• Page extract
Just how many cats has the writer of this definition met?
Mark P said,
February 10, 2016 @ 11:03 am
I like it when linguists talk dirty — "utter bullshit". No pussyfooting around there.
cameron said,
February 10, 2016 @ 11:41 am
I think the derivation of Germanic puss from a sound made to call a cat is probably correct. There's a Persian word pishu, which is a call name for a cat (corresponding exactly to the original sense of English "pussy"). I very much doubt that this Persian word is cognate with the Germanic, I suspect they're both based on the pshpshpsh sound that people make when summoning a cat.
Y said,
February 10, 2016 @ 12:44 pm
This reminds of another folk etymology, the claim that gross (in the sense of 'disgusting') derives from grotesque. This is an even worse mismatch, but I heard it quoted as fact. There are probably other examples of such faux-erudite folk etymology, deriving a slangy short word from a similar-sounding longer word of elevated speech.
Paul Sand said,
February 10, 2016 @ 12:49 pm
Hard to believe Spiro Agnew's "pusillanimous pussyfooters" is not yet mentioned. (Apparently originated by Pat Buchanan.)
Ross Presser said,
February 10, 2016 @ 1:44 pm
I thought the genital sense of 'pussy' had a connection to "purse" (Old Norse puss "pocket, pouch").
Theophylact said,
February 10, 2016 @ 2:22 pm
Reminds me of the etymology of "porcelain".

• Data records
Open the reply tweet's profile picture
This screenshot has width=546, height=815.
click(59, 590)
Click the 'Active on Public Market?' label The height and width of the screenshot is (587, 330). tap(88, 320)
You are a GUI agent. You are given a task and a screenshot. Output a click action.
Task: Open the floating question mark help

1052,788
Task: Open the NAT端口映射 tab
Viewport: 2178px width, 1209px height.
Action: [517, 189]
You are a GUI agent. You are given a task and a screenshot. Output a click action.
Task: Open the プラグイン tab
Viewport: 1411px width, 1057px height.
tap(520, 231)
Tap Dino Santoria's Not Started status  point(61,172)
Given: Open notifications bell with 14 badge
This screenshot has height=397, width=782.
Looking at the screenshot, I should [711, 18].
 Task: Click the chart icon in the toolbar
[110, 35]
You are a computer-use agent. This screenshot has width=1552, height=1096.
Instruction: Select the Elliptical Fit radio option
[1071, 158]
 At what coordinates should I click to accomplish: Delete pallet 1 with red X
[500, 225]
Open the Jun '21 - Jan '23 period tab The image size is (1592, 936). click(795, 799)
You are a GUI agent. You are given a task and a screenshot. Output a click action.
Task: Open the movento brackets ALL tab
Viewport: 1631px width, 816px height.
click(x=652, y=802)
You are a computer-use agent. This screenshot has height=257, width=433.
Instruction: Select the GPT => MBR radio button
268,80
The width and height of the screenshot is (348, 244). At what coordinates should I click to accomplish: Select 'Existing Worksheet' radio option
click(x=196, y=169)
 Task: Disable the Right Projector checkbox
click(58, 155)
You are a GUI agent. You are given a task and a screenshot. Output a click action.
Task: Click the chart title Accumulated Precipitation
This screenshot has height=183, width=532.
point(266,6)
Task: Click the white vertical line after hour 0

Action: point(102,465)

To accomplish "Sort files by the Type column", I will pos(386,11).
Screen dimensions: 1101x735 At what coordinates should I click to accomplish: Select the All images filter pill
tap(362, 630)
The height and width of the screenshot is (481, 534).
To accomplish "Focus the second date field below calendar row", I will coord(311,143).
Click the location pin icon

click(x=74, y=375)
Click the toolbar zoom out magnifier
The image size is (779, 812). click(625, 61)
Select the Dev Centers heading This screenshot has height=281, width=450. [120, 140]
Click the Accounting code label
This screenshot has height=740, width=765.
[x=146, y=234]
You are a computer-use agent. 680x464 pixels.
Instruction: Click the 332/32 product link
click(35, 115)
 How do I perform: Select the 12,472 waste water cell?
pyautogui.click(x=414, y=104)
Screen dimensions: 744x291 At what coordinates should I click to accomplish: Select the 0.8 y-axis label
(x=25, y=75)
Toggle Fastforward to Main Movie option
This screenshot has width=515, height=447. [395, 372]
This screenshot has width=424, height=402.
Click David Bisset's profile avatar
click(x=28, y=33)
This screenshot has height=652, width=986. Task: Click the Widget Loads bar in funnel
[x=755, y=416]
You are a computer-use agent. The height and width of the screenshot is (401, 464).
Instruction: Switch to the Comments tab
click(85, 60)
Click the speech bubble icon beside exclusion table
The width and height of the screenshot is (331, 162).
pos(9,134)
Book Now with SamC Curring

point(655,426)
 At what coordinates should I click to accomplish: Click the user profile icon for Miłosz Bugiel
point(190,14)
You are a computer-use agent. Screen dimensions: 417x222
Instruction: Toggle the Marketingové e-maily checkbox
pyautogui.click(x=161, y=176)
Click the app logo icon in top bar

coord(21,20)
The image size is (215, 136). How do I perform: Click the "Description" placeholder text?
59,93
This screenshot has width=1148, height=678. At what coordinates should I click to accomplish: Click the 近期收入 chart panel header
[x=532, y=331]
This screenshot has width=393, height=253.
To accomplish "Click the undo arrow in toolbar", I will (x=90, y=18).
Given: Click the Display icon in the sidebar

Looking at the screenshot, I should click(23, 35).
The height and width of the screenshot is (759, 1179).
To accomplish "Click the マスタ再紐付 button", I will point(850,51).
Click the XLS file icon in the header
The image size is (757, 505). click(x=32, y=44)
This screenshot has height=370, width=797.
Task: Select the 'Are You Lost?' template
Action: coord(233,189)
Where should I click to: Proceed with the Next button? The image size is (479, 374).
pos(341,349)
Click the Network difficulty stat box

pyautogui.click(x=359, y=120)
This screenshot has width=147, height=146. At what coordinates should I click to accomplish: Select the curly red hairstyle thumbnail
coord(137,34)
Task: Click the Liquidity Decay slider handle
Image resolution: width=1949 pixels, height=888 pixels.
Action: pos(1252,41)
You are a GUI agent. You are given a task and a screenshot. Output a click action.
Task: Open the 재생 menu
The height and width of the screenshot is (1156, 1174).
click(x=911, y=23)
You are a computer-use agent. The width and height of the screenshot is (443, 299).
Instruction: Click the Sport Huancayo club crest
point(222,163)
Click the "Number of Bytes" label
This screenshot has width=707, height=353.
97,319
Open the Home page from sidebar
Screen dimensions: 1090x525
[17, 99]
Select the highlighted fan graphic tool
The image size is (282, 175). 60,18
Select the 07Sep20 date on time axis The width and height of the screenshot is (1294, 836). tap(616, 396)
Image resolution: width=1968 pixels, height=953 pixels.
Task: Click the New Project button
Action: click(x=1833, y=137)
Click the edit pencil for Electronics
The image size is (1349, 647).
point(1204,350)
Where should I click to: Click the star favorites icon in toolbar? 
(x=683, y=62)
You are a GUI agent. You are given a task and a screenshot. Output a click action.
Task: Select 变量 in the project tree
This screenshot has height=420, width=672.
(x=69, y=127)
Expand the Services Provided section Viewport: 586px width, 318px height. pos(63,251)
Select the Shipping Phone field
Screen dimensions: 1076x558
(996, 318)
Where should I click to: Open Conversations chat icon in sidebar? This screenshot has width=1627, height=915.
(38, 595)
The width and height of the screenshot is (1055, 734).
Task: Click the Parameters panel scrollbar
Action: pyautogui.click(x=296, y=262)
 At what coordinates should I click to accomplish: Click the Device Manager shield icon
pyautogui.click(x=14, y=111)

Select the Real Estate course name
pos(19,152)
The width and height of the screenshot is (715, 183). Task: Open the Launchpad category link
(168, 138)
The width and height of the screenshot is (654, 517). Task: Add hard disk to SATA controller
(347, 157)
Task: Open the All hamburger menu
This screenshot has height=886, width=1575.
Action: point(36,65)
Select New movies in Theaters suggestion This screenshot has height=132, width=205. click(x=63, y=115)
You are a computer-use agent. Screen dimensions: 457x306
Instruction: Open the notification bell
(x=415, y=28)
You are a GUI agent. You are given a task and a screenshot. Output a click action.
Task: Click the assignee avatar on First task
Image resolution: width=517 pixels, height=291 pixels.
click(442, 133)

• Aim A
Reproduce the part of the etymology comment thread between "Just how many" and "pussyfooting around there.", inclusive.
• Aim B
Locate every line in the records that contains the string "what" and copy each of those lines. Match case exactly.
The comment thread and the records have no connection to each other.

• Full output A
Just how many cats has the writer of this definition met?
Mark P said,
February 10, 2016 @ 11:03 am
I like it when linguists talk dirty — "utter bullshit". No pussyfooting around there.

• Full output B
 At what coordinates should I click to accomplish: Delete pallet 1 with red X
The width and height of the screenshot is (348, 244). At what coordinates should I click to accomplish: Select 'Existing Worksheet' radio option
Screen dimensions: 1101x735 At what coordinates should I click to accomplish: Select the All images filter pill
Screen dimensions: 744x291 At what coordinates should I click to accomplish: Select the 0.8 y-axis label
 At what coordinates should I click to accomplish: Click the user profile icon for Miłosz Bugiel
This screenshot has width=1148, height=678. At what coordinates should I click to accomplish: Click the 近期收入 chart panel header
This screenshot has width=147, height=146. At what coordinates should I click to accomplish: Select the curly red hairstyle thumbnail
 At what coordinates should I click to accomplish: Click the Device Manager shield icon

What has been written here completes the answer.